Consegne:
[A] Secondo l'articolo su Fukushima e Chernobyl, in quale data esplose il reattore numero 4 della centrale di Chernobyl?
[B] Riporti, senza alcuna modifica, il passo dell'articolo su Fukushima e Chernobyl che inizia con le parole contenenti "È la scala Ines, International" e termina con "Fukushima è questa?".
[C] Riprenda l'articolo su Fukushima e Chernobyl e lo prosegua a partire dall'ultima frase riportata.

Brano di lettura:

::::::::::

È passato un mese da Fukushima (11 marzo 2011), e adesso si apprende che la gravità dell’incidente è uguale a quella di Chernobyl: livello 7, il massimo

È passato un mese da Fukushima (11 marzo 2011), e adesso si apprende che la gravità dell’incidente è uguale a quella di Chernobyl: livello 7, il massimo.

• Che cosa misura questa scala? E che scala è?
È la scala Ines, International Nuclear Event Scale. Il livello 7, il più alto, si assegna quando la fuoriuscita di materiale radioattivo è tale da comportare conseguenze importanti per la salute e per l’ambiente. Il 7, fino ad oggi, se l’era preso solo Chernobyl. A Chernobyl, in Ucraina, il 26 aprile 1986 esplose il reattore numero 4 di quella centrale nucleare. Il nocciolo sprofondò nel suolo per quattro metri. Nell’atmosfera vennero lanciate 20 milioni di curie di materiale radioattivo e una quantità quasi uguale di gas radioattivi inerti. Una quantità di materiali tossici duecento volte superiore a quella di Hiroshima e Nagasaki. Le aree contaminate ospitavano nove milioni di persone. Adesso non ci si potrà tornare prima di 600 anni.

• La situazione di Fukushima è questa?

::::::::::

Estratto dei dati:
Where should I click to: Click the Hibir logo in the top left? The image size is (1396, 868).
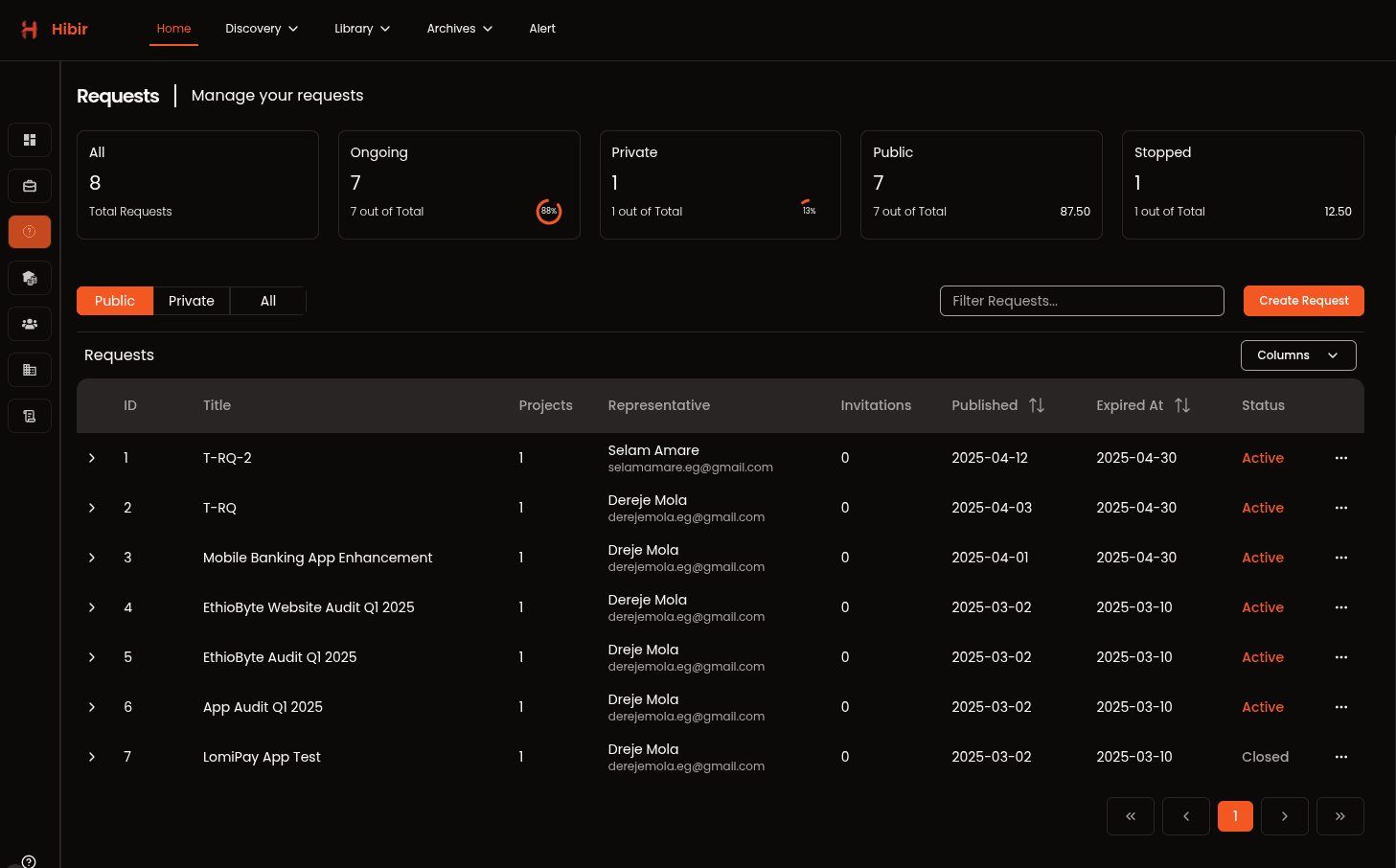coord(55,29)
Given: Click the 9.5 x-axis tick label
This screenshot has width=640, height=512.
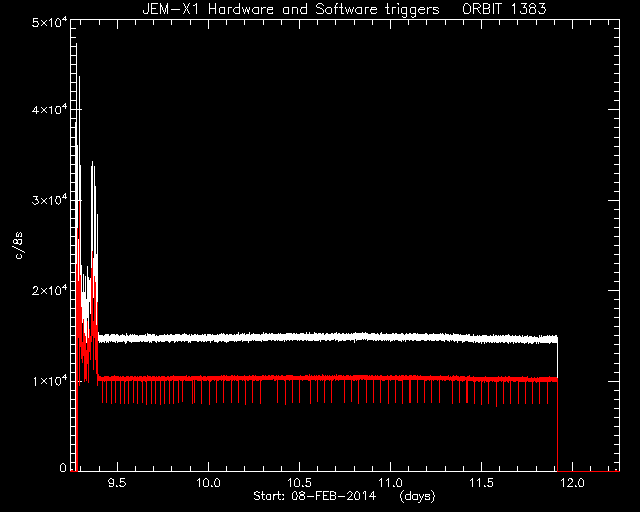Looking at the screenshot, I should 117,483.
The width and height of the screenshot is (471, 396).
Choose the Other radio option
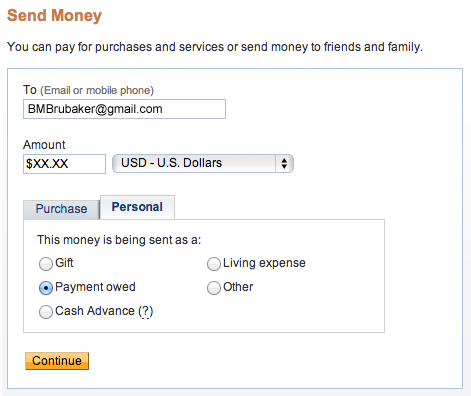click(214, 288)
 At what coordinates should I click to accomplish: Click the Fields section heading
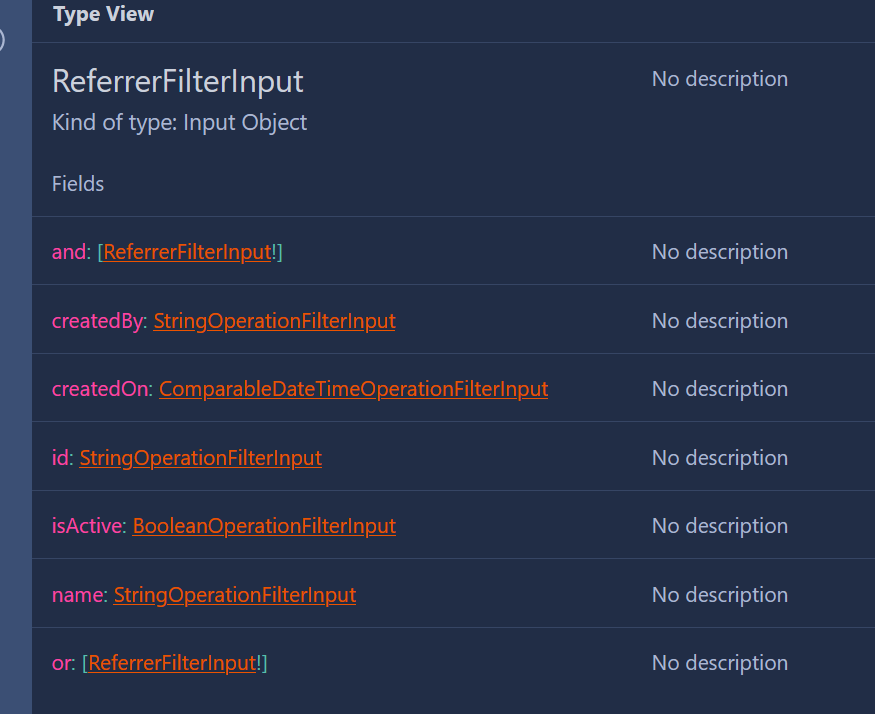pos(78,183)
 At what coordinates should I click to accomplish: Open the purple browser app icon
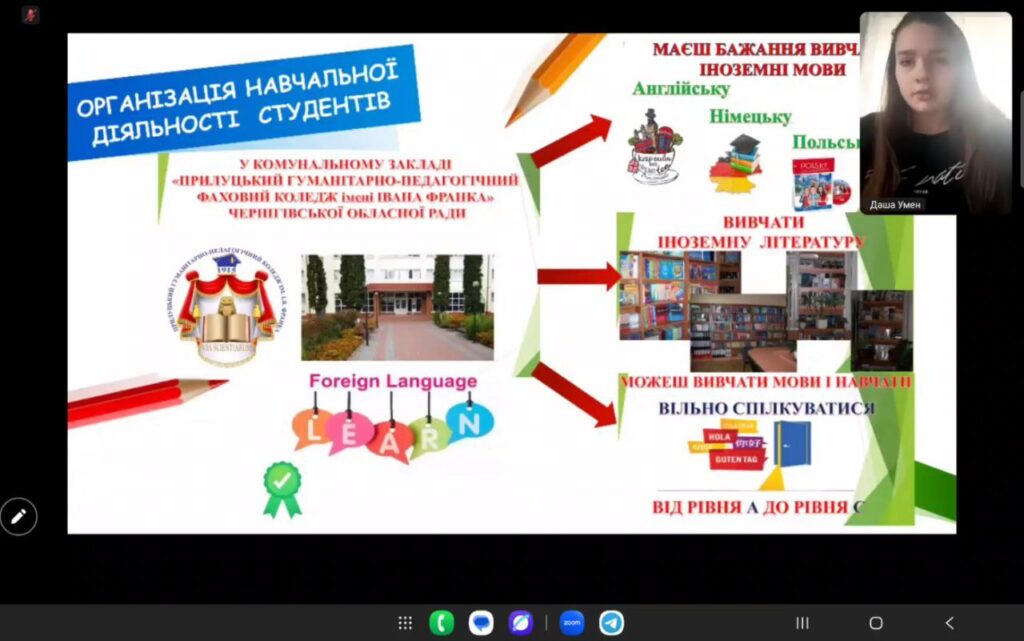pos(520,623)
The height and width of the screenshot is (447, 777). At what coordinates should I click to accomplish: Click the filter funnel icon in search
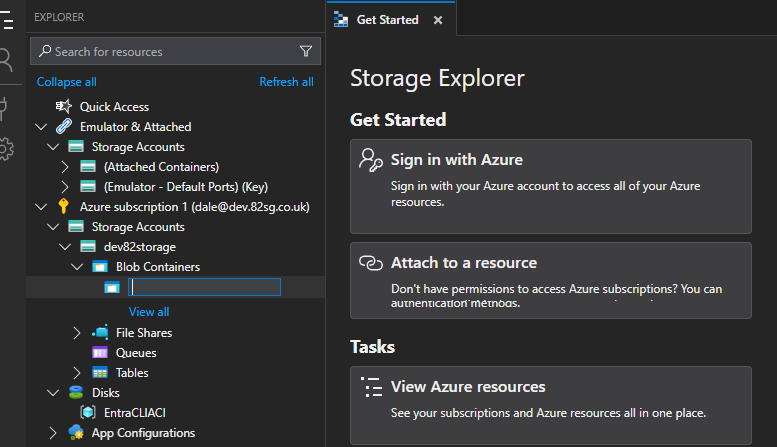tap(306, 51)
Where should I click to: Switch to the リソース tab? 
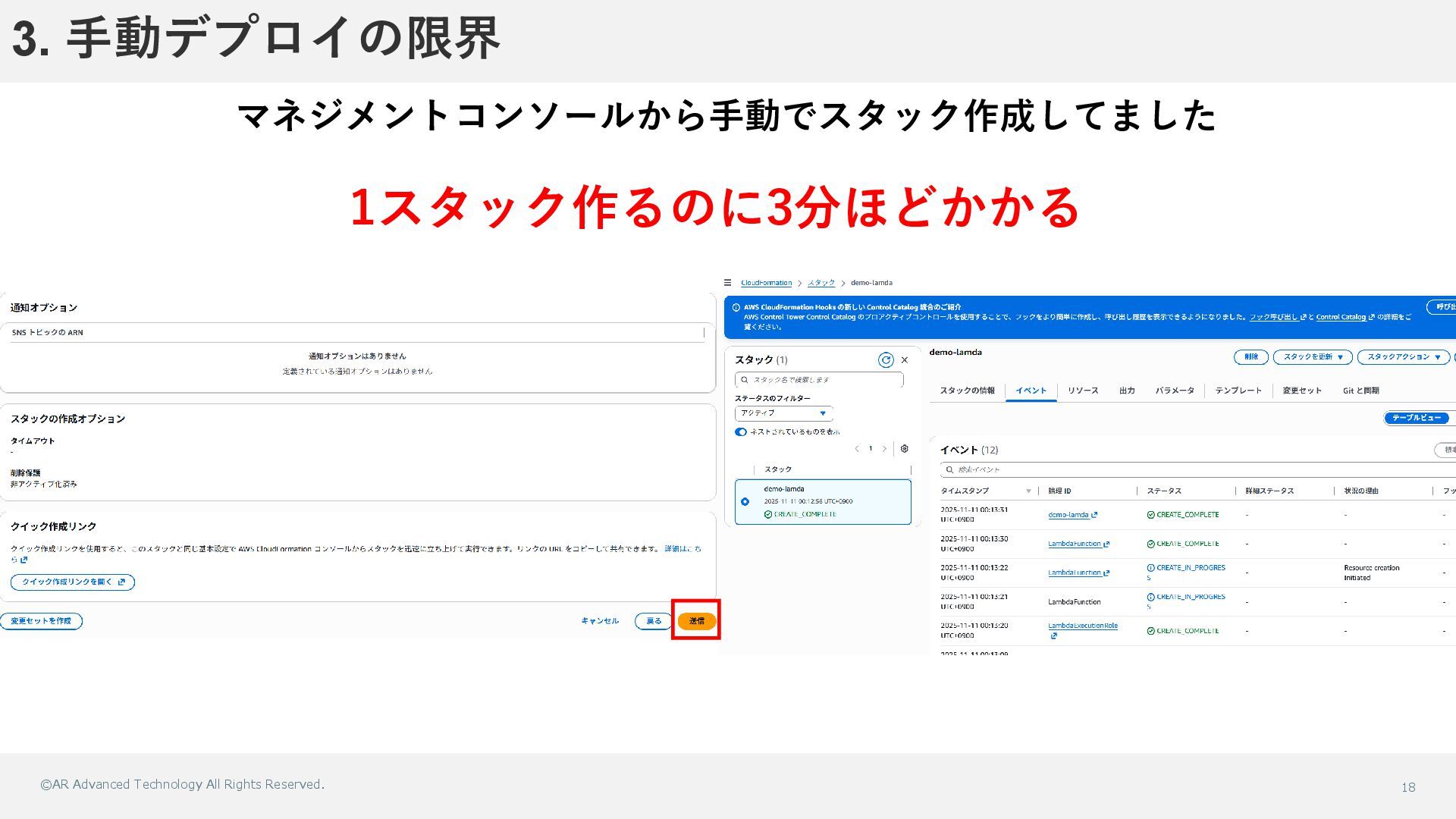coord(1082,391)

::::::::::

Risposte attese:
[A] Il 26 aprile 1986.

[B]
È la scala Ines, International Nuclear Event Scale. Il livello 7, il più alto, si assegna quando la fuoriuscita di materiale radioattivo è tale da comportare conseguenze importanti per la salute e per l’ambiente. Il 7, fino ad oggi, se l’era preso solo Chernobyl. A Chernobyl, in Ucraina, il 26 aprile 1986 esplose il reattore numero 4 di quella centrale nucleare. Il nocciolo sprofondò nel suolo per quattro metri. Nell’atmosfera vennero lanciate 20 milioni di curie di materiale radioattivo e una quantità quasi uguale di gas radioattivi inerti. Una quantità di materiali tossici duecento volte superiore a quella di Hiroshima e Nagasaki. Le aree contaminate ospitavano nove milioni di persone. Adesso non ci si potrà tornare prima di 600 anni.

• La situazione di Fukushima è questa?

[C]
No. È che la valutazione 6 della scala Ines è insufficiente per descrivere Fukushima: «Incidente grave, con significativo rilascio di materaiel radioattivo che richiede l’attuazione di contromisure pianificate». È troppo poco per quello che è successo in Giappone. Quindi l’annuncio dell’Aiea di Vienna va interpretato in questo modo: Fukushima ha lo stesso voto di Chernobyl, ma non è ancora Chernobyl.

• Potrebbe diventare Chernobyl?
L’Aiea ha spiegato che il livello 7 è stato attribuito a Fukushima «perché la fuoriuscita di radiazioni ha avuto impatto nell’atmosfera, nelle verdure, nell’acqua di rubinetto e nell’oceano». A differenza di Chernobyl non ci sono state esplosioni del nocciolo dei reattori dello stabilimento, anche se si sono verificati scoppi di idrogeno, «In questo senso la situazione è completamente diversa da Chernobyl». La Tepco (la società giapponese per l’energia) ha ammesso però che sono ancora in corso le operazioni per stimare la quantità totale di materiale radioattivo che potrebbe essere stato rilasciato nell’incidente. «Questa quantità potrebbe addirittura superare quella di Chernobyl».

• In altri termini, le dimensioni vere del disastro non possono ancora essere descritte compiutamente?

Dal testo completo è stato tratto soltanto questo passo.